Why triathlon is for everyone

April 20, 2017

 

There is a stigma that triathlon isn’t an event that incorporates ‘normal people’ but that is definitely not the case.

 

Triathlon originated in the 1970s where athletes would swim in Mission Bay and run barefoot on sand and grass across San Diego. Since then, triathlon has exploded as an international sporting event which takes place around the world, even here in sunny Brighton. The governing body, International Triathlon Union (ITU), provides triathletes with a world series taking place all over the globe with 1,000s of spectators turning up to watch and take part in the excitement.

 

 

What does a triathlon involve?

So in simple terms, a triathlon is a swim, bike and run. This may seem daunting but triathlon includes various distances to incorporate all abilities.

 

The swim can either be in a pool, closed water like the famous Eton Dorney Lake, or in open water like the Brighton sea.

 

The cycle is the middle section of the triathlon and accessible for anyone who has access to a bike - it’s a simple as that.

 

The run is how you’ll get yourself home as you become a triathlete.

 

 

 

What do I need?

Triathlons are easily accessible and especially as a beginner, equipment does not need to cost the earth.

 

Depending on the temperature and location, you may need a wetsuit if the water temperatures are below 14 degrees. A lot of triathlons will provide wetsuit hire to save you from spending money on something you may only use once a year. We recommend you use goggles and wear a swimming hat, although hats are also often provided at the race.

 

We see such a variety of bikes used for our triathlon and it really doesn’t matter what you ride - there isn’t always a correlation with the quality of bike and how well you do. As long as it’s roadworthy and you have a helmet, you’ll be able to race. We love seeing the different bikes and this year are welcoming Brompton bikes for the first time. Some triathletes prefer to use specific cycle shoes that clip into your pedals, however a lot stick with trainers to shorten the transition time between cycle and run.

 

For the run, all you need is trainers - simple.

 

 

What is a transition and what do I do?

Transition is the period between each discipline where you prepare for the next leg of the race.

 

Transition 1, between swim and cycle, is the longer of the two, as in some cases you may need to remove a wetsuit and put your trainers on.

 

Transition 2, between cycle and run, is a simple one. Rack your bike and go. You must keep your helmet on until your bike is racked as failing to do so can result in penalty timings or disqualification.

 

Transition practice can be done from the comfort of your own home but should definitely not be neglected prior to your race.

 

 

Why TRI?

With triathlon having such a long list of mental and physical benefits you can gain from taking part, here are a few of our favourites;

  • It’s a great way to keep fit and active.

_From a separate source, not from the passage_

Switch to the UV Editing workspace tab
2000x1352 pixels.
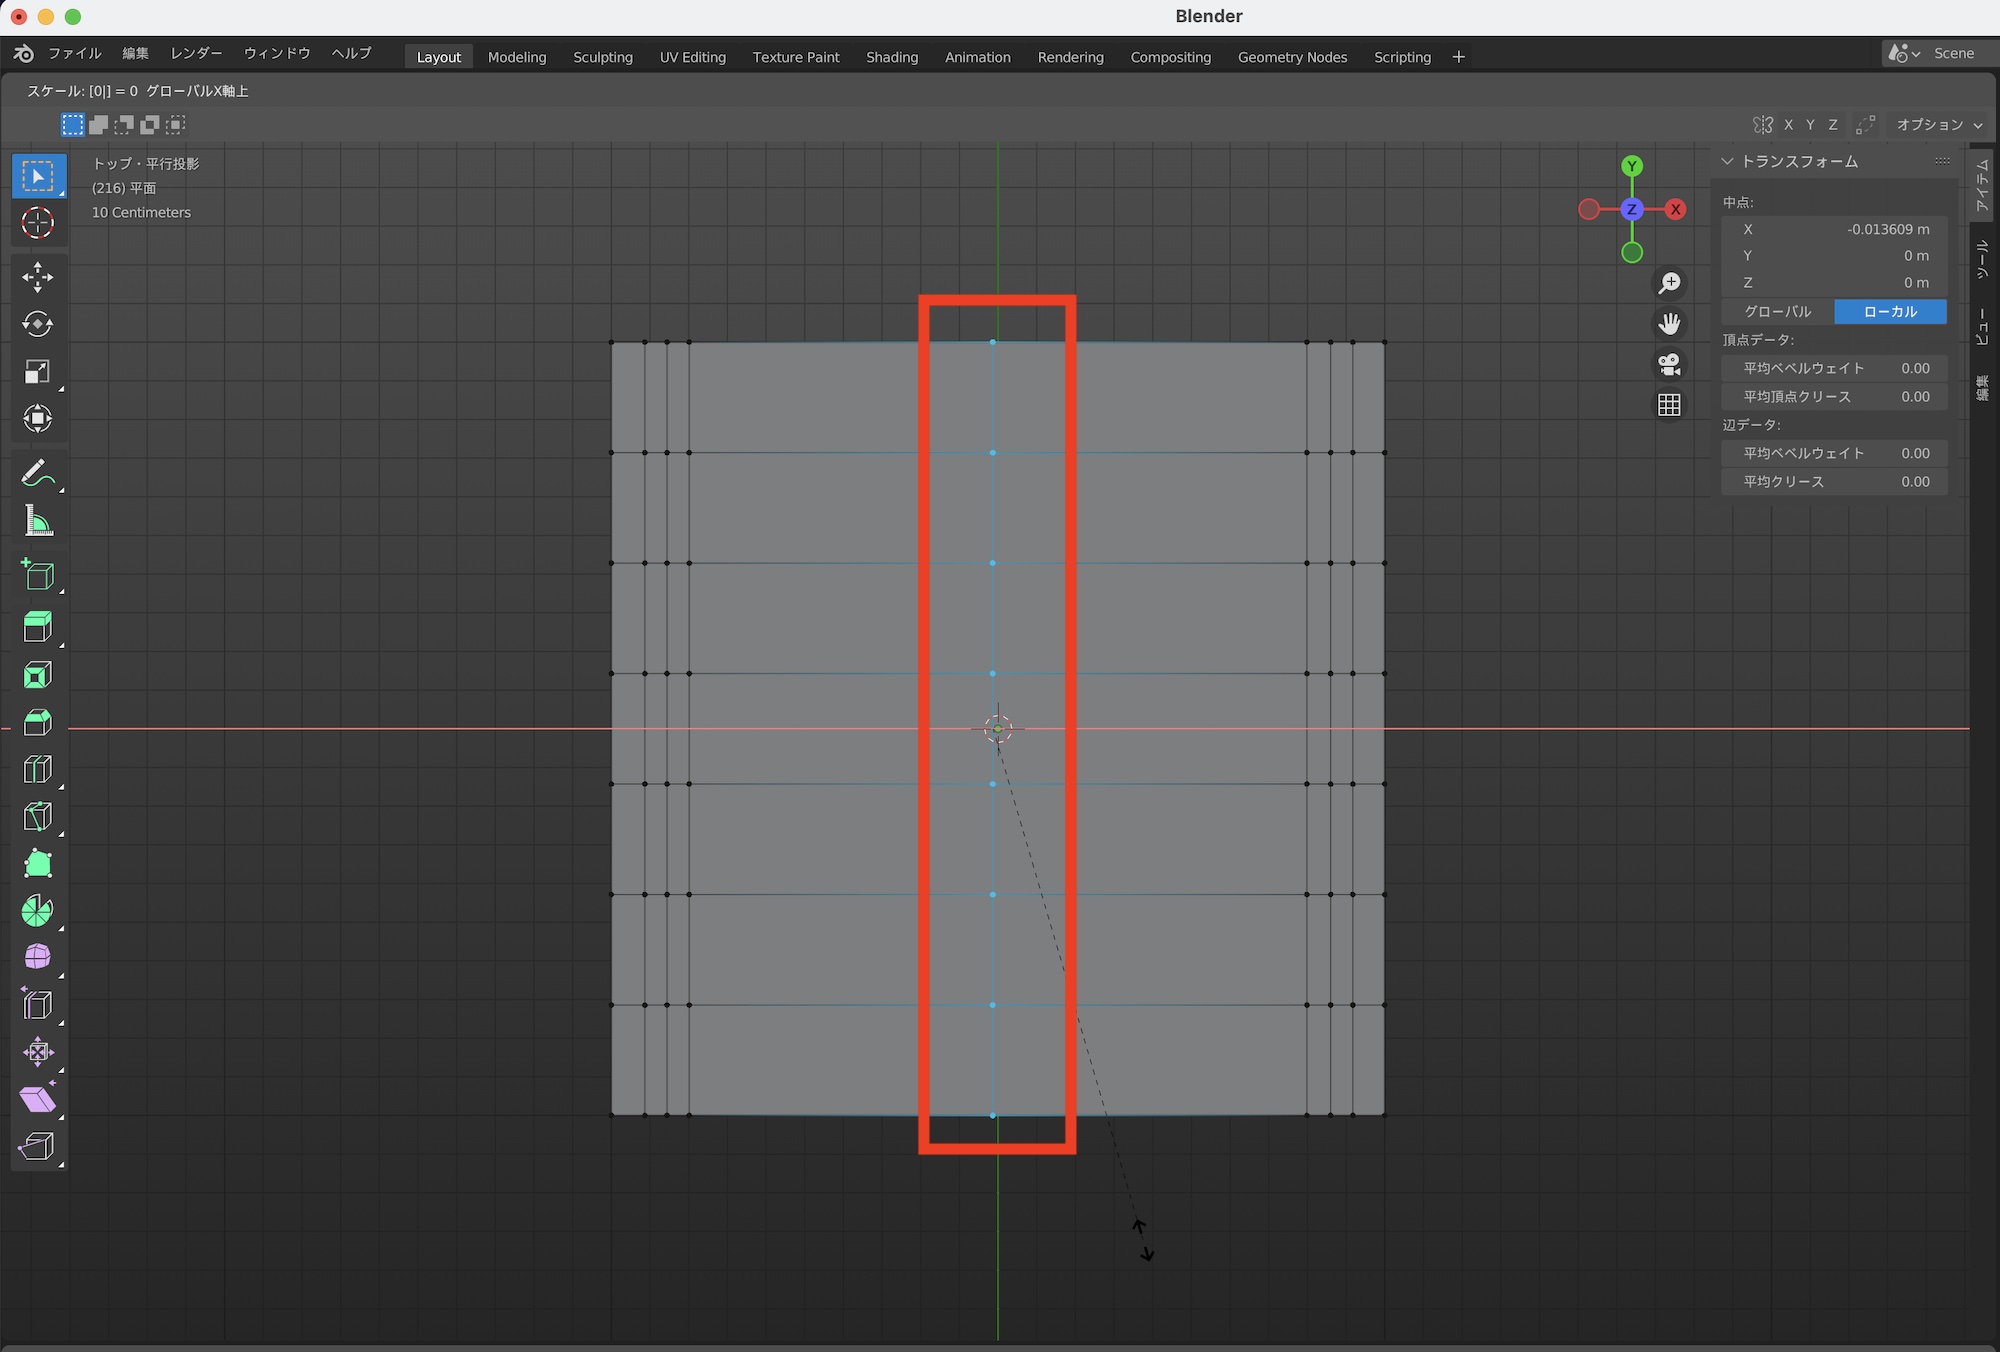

  • Triathlon has its history in endurance sport so this can give great personal satisfaction for first time finishers.

  • As a multi-discipline sport, it can help prevent injuries and maintain focus.

  • It will improve your energy levels as your training increases.

  • It can be a great way to meet new people from a variety of backgrounds and joining a triathlon club is a super social experience.

 

So there you have it - triathlon is becoming increasingly accessible for all abilities. Training for a race gives benefits you both physically and psychologically and is the perfect goal to set your sights upon. Sold? Go on, give it a TRI.